[Collected data]
>>>

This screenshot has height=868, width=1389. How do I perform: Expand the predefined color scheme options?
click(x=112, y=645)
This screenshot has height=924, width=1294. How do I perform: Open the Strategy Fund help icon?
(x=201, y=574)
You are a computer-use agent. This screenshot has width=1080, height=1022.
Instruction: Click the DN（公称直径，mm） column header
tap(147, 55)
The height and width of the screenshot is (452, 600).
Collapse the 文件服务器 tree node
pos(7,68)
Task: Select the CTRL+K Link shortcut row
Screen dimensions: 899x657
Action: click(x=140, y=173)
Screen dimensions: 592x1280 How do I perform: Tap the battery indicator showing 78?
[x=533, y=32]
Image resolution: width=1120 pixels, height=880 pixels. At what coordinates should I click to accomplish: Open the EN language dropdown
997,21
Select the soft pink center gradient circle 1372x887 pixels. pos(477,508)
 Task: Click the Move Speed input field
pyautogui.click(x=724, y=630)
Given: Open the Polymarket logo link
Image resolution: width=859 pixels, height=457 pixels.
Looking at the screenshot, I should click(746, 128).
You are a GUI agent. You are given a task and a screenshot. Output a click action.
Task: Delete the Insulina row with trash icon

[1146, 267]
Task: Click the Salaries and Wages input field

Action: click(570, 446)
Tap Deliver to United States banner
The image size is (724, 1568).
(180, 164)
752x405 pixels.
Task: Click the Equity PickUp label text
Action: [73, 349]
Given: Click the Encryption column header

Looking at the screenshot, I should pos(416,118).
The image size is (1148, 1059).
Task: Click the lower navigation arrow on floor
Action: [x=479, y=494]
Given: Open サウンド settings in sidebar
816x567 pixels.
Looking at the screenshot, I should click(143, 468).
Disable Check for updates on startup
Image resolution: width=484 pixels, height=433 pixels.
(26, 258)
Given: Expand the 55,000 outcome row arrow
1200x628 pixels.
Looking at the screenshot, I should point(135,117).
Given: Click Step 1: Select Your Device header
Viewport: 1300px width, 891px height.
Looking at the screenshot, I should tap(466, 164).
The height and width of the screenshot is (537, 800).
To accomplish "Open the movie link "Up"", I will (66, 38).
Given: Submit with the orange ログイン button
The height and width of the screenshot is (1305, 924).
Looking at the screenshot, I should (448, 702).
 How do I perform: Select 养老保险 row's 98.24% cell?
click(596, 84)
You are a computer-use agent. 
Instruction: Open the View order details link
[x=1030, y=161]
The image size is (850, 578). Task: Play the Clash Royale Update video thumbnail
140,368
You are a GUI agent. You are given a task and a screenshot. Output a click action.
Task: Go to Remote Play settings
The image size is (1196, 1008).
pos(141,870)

<<<

→ **What to work on**
Check each line of the entries for the string "agent". Copy the lines that have it.

→ **Task solution**
You are a computer-use agent. This screenshot has width=1080, height=1022.
You are a GUI agent. You are given a task and a screenshot. Output a click action.
You are a computer-use agent. 
You are a GUI agent. You are given a task and a screenshot. Output a click action.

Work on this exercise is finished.